--- Records supplied ---

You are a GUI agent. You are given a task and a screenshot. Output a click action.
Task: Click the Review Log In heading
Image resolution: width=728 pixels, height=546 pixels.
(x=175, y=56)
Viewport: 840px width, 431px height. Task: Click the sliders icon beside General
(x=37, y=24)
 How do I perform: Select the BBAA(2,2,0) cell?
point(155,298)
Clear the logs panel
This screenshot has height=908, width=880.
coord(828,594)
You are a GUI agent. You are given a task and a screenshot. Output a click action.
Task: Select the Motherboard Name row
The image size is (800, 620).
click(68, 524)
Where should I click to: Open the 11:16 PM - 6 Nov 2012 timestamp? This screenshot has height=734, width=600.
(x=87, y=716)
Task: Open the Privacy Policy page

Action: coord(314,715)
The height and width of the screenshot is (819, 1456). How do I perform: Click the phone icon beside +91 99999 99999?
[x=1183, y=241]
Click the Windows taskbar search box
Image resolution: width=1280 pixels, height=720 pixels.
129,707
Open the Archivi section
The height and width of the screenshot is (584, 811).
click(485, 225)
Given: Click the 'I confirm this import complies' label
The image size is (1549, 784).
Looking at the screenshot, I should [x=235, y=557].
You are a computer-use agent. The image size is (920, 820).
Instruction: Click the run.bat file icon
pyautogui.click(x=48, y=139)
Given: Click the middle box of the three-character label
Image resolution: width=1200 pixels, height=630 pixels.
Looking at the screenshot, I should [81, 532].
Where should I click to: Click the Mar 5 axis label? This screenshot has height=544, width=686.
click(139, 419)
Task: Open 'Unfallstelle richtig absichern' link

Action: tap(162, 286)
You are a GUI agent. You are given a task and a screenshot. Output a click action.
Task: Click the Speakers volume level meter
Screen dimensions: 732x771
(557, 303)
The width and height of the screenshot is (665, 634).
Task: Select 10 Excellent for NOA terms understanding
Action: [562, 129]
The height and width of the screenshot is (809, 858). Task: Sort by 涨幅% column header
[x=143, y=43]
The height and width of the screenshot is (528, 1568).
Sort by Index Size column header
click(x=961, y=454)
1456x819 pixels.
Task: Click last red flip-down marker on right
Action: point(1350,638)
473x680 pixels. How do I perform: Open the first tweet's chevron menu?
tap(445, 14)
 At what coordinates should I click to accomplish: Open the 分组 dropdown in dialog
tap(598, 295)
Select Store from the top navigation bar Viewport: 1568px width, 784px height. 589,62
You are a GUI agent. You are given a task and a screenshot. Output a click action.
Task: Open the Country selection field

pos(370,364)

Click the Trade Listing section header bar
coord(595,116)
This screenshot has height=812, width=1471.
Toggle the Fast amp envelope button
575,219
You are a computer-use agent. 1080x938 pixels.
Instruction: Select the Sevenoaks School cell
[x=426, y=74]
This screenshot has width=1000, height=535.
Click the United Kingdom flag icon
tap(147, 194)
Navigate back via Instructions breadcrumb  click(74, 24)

---

Exercise details: Below, reproduce verbatim the lines above from the line with "The height and width of the screenshot is (819, 1456)." up to and including the line with "click(485, 225)".

Expected output:
The height and width of the screenshot is (819, 1456). How do I perform: Click the phone icon beside +91 99999 99999?
[x=1183, y=241]
Click the Windows taskbar search box
Image resolution: width=1280 pixels, height=720 pixels.
129,707
Open the Archivi section
The height and width of the screenshot is (584, 811).
click(485, 225)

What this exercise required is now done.